- **O QUE SE PEDE**:
1. Na entrevista com o senador, qual caminho ele defende para melhorar a qualidade da educação no Brasil?
2. Transcreva sem alterações o trecho da entrevista com o senador que começa nas palavras com "Ex-ministro da Educação" e termina em "favorável à medida?".
3. Reescreva em forma de lista o parágrafo da entrevista com o senador que começa com "Os pontos que ela traz", mantendo os fatos principais.

- **TEXTO PARA LEITURA**:
────────────────────────────────────────
Ex-ministro da Educação do governo Lula, o senador Cristovam Buarque (PPS-DF) defende a federalização das escolas municipais e estaduais como o caminho para se melhorar a qualidade da educação no Brasil. Em entrevista à Gazeta do Povo, por telefone, o parlamentar disse ainda que não há, de fato, vontade para se mudar os rumos da educação no país e que ela não é vista como prioridade pela classe política e nem pela sociedade de forma geral.

O senador, que é relator do projeto “Escola sem Partido”, também falou sobre o tema e avaliou a proposta de reforma do ensino (MP 746/2016) que, na opinião dele, deverá ser aprovada no Senado. Confira:

O senador integra a comissão que discute a reforma do ensino médio, um dos temas mais polêmicos deste ano sobre a educação. Como avalia a proposta? É favorável à medida?

Sou favorável, conhecendo que está muito longe do que precisamos fazer para o Brasil ter a educação que o século 21 exige e que uma sociedade justa precisa. Mesmo assim, [a proposta] está no caminho certo, e eu lamento que tenhamos esperado tanto tempo para fazer o que há mais de 20 anos discutimos.

Os pontos que ela traz são positivos para a educação. Quase metade dos nossos jovens abandona a escola durante o ensino médio e uma das causas é a exigência de muitas disciplinas. A reforma vai reduzir o número de disciplinas obrigatórias, dará liberdade ao aluno de escolher fazer aquilo de que ele gosta. Ela vai trazer para dentro do ensino médio a formação profissionalizante, para que o aluno saia [desta etapa] com o mínimo de conhecimento para uma atividade profissional. Outro [ponto] positivo é a garantia de aumentar o número de alunos em horário integral, o que é fundamental, pois, hoje, é preciso colocar o menino na escola para tirá-lo da rua.

Finalmente, no momento em que houver uma sala [de aula] sem professor de matemática, poderá se contratar um engenheiro para ser professor [desta disciplina]. Sou favorável [à contratação de profissionais com notório saber] naquelas salas que não tenham professor. É um crime deixar uma criança sem professor. E é um crime duplo deixar uma criança sem professor sabendo que do lado de fora tem um professor querendo dar aula.
────────────────────────────────────────
- **LINHAS FORNECIDAS**:
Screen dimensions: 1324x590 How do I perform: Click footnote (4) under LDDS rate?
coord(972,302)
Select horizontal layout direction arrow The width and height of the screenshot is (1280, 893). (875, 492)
────────────────────────────────────────
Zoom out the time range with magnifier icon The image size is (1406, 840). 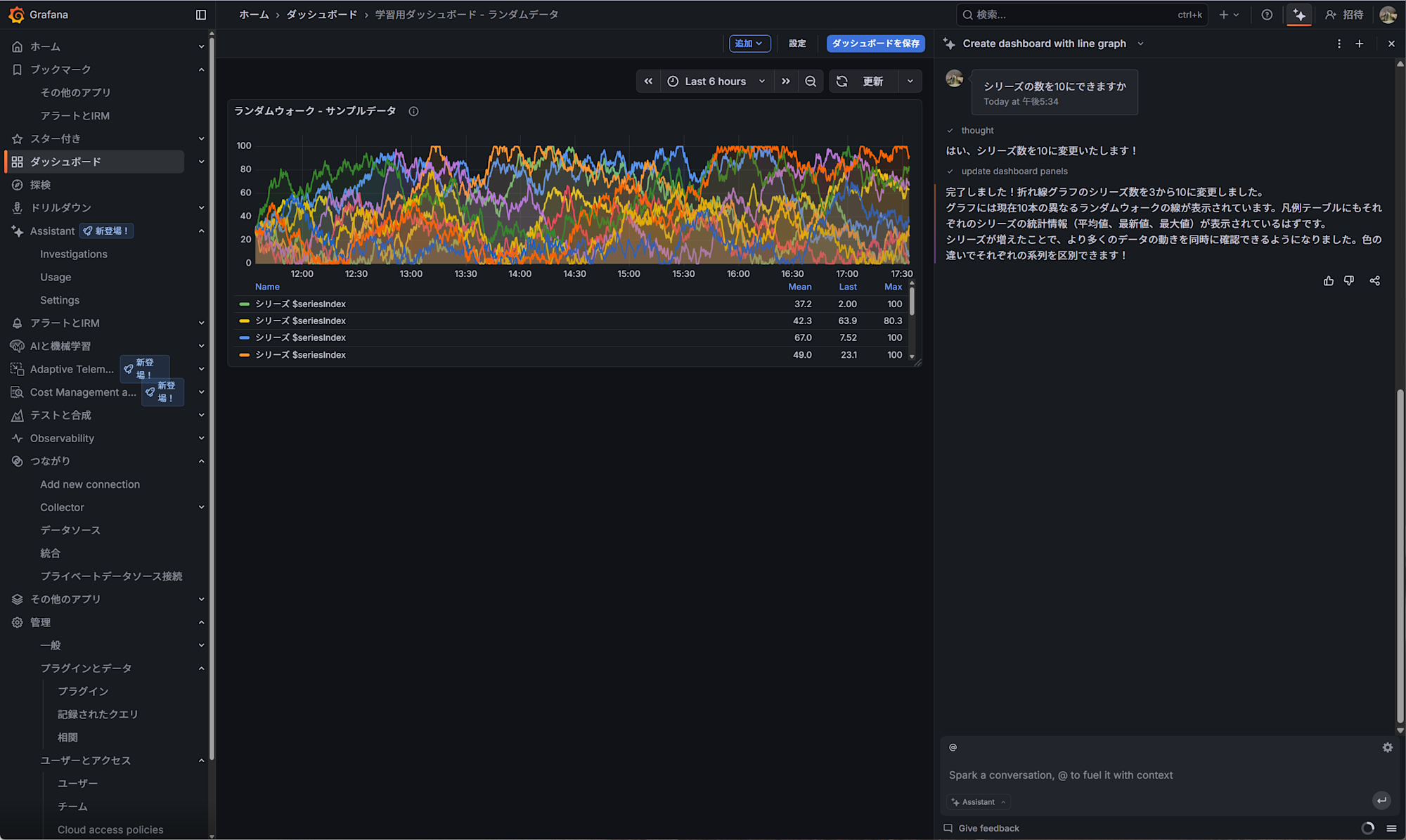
────────────────────────────────────────
- **RESULTADOS POR TAREFA**:
1. A federalização das escolas municipais e estaduais.

2.
Ex-ministro da Educação do governo Lula, o senador Cristovam Buarque (PPS-DF) defende a federalização das escolas municipais e estaduais como o caminho para se melhorar a qualidade da educação no Brasil. Em entrevista à Gazeta do Povo, por telefone, o parlamentar disse ainda que não há, de fato, vontade para se mudar os rumos da educação no país e que ela não é vista como prioridade pela classe política e nem pela sociedade de forma geral.

O senador, que é relator do projeto “Escola sem Partido”, também falou sobre o tema e avaliou a proposta de reforma do ensino (MP 746/2016) que, na opinião dele, deverá ser aprovada no Senado. Confira:

O senador integra a comissão que discute a reforma do ensino médio, um dos temas mais polêmicos deste ano sobre a educação. Como avalia a proposta? É favorável à medida?

3.
- Os pontos da reforma são positivos para a educação.
- Quase metade dos jovens abandona a escola no ensino médio, e uma das causas é a exigência de muitas disciplinas.
- A reforma reduzirá as disciplinas obrigatórias e dará ao aluno liberdade para escolher o que gosta.
- Trará a formação profissionalizante para o ensino médio, para que o aluno saia com um mínimo de conhecimento para uma atividade profissional.
- Garantirá o aumento do número de alunos em horário integral, o que é fundamental para tirar o menino da rua.